The appeal of Game of Thrones rests in its progressive take on a traditional, fictional setting inspired by medieval Western civilization. Its leading characters comprise of women, bastards and a cunning-yet-lovable dwarf. The show proposes modern concepts such as women's empowerment -- with Daenerys, Brienne, Arya -- and social equality for all -- think of the diverse pool of sworn brothers in the Night's Watch. This week's episode is no different, save for one thing. The overarching theme of tradition reminds us of the authenticity of a fantasy series that accurately captures social realities.

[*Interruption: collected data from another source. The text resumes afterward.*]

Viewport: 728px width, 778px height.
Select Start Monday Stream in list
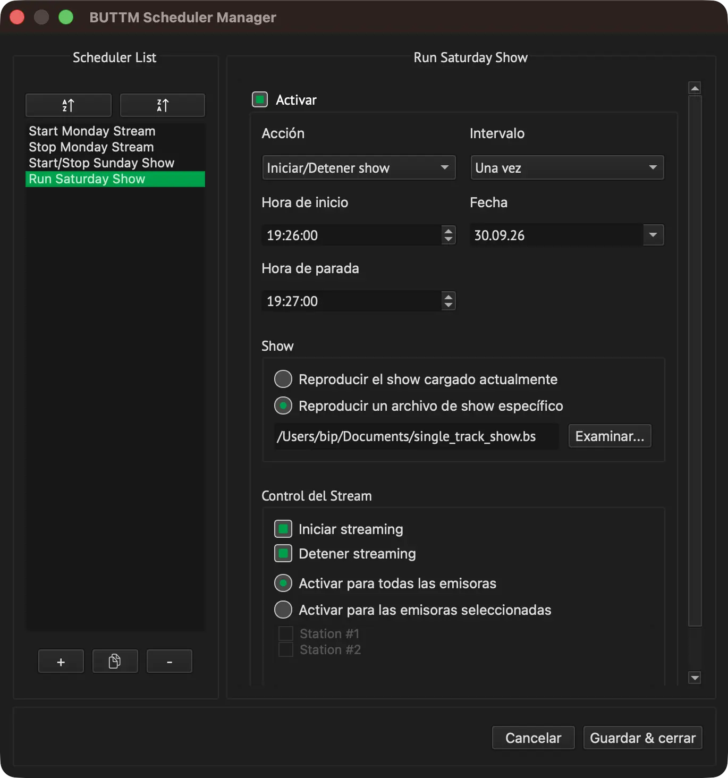(92, 131)
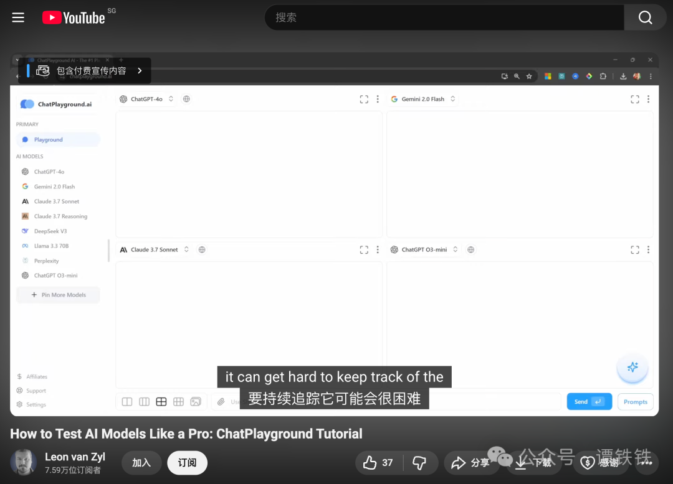
Task: Click the YouTube search magnifier button
Action: [645, 17]
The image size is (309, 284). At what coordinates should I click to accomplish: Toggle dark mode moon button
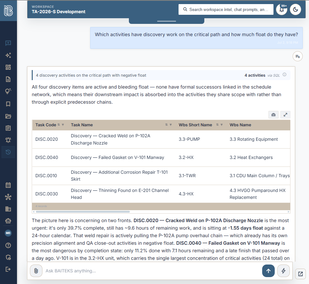pos(295,9)
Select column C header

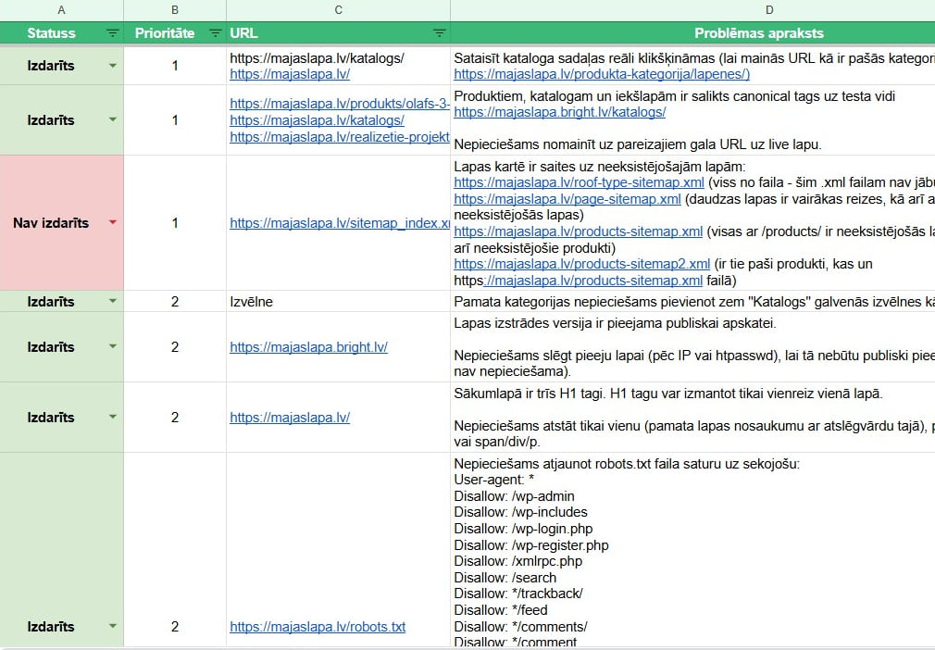pos(338,9)
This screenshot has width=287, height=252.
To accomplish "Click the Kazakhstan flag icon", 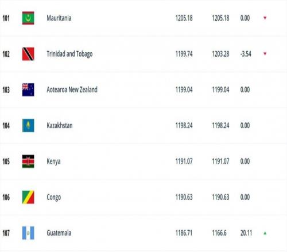I will pyautogui.click(x=28, y=125).
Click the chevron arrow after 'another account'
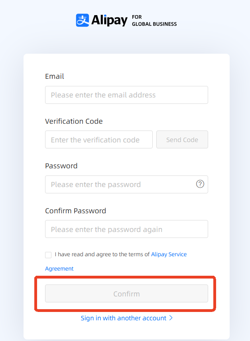250x341 pixels. pos(171,318)
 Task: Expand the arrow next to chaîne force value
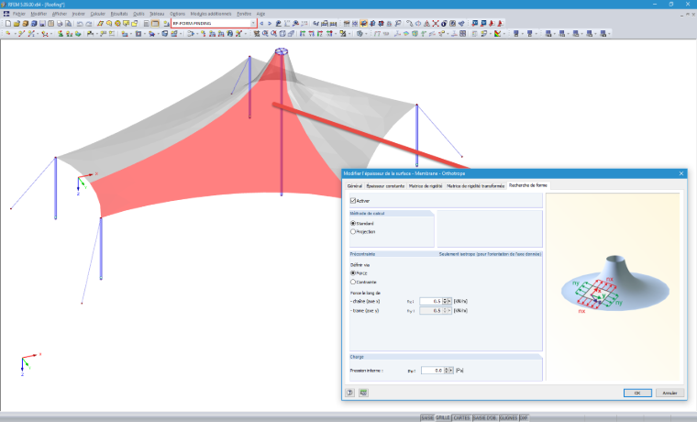[449, 301]
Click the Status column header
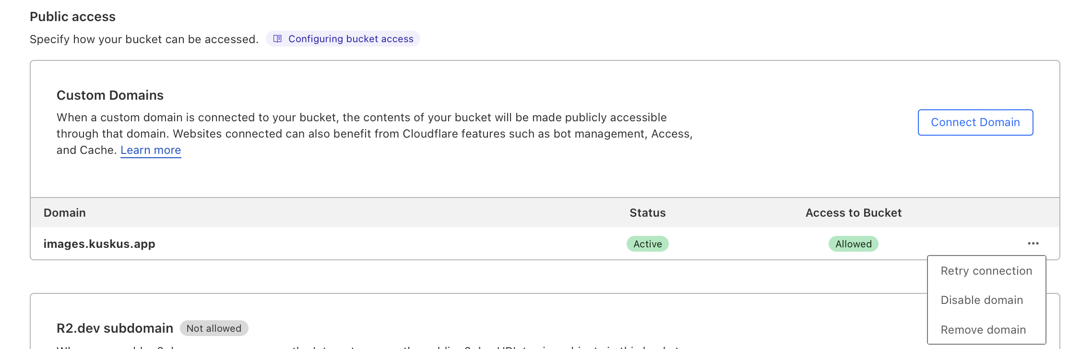 pyautogui.click(x=647, y=213)
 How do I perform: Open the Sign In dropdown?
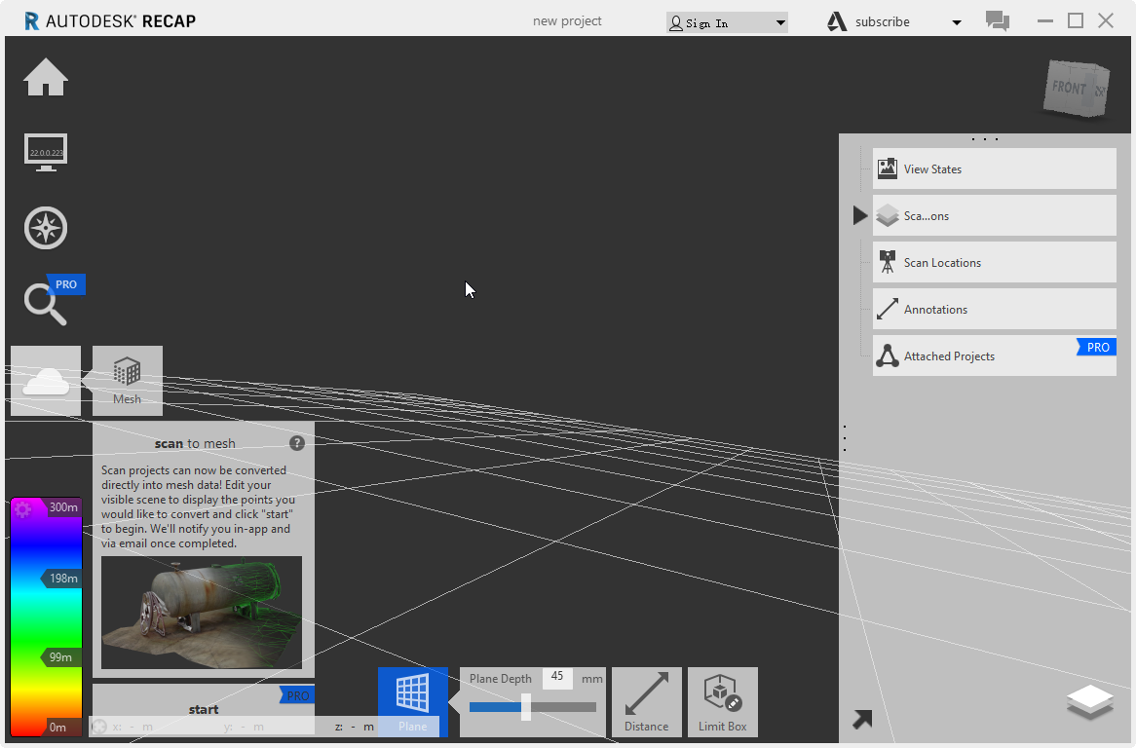[x=726, y=21]
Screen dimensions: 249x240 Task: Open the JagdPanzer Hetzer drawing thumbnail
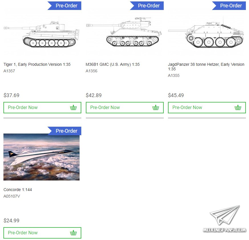pyautogui.click(x=206, y=34)
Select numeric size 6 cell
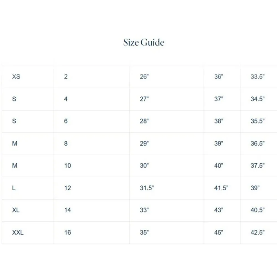Screen dimensions: 277x277 point(66,121)
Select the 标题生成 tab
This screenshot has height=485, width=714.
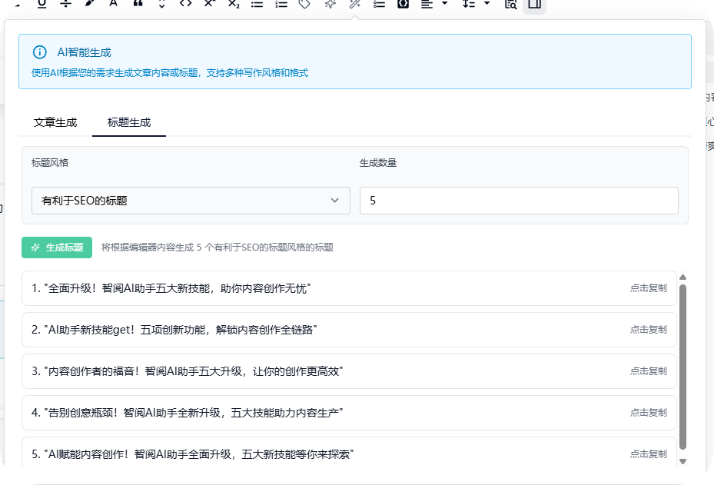tap(129, 122)
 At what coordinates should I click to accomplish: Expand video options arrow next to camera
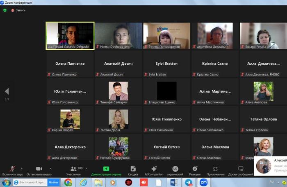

The Mother of Dragons decided to reinstate the fighting pits despite her previous disapproval of it. Daenerys Targaryen, known to be liberator rather than a conqueror by her people, conceded the role of the pits in this week's episode. The reason behind this is, of course, the general theme we're going to explore in each subplot: tradition.
In spite of her best efforts to modernize the city of Meereen by ridding it of slavery, several counterrevolutionary forces, led by The Sons of the Harpy, proved to be a stubborn resistance. The Sons, suspected of being the leaders of noble Meereenese families, intended to subvert the progressive policies Daenerys had implemented, and return the ancient city to its original way of life. The aftermath of a brutal massacre that resulted in the death of the queen's trusted knight forced her hand. The fighting pits were reopened, and despite her set condition of forbidding slaves from entering the competition, Daenerys succumbs to the advantages following tradition had to offer. The truth is that tradition united the Meereen people, a tradition that once provided stability to a Meereen intensely shaken by the queen's new policies. Furthermore, "in order to gain a lasting bond" with the city's people, Dany decided to marry the head of an ancient family. It seemed as if The Mother of Dragons was being reined in herself.
What we have to remember here is earlier in the series, Dany Targaryen was being pimped out by her own brother to Khal Drogo in exchange for his army. And though she would learn to appreciate the barbarian ruler, the fixed marriage was something she was vehemently against. Yes, we can concede that the decision to marry Hizdahr zo Loraq was a calculated move meant to consolidate her power. But for someone who prides herself as being so principled and adamant about her progressive policies, and more importantly, someone who had experienced the reality of arranged marriages, she comes off as a hypocrite. This, however, all goes back to the power of tradition and its vice-like grip on society. As much as the queen thought she was changing Meereen, its people and their tradition was doing the same to shape her.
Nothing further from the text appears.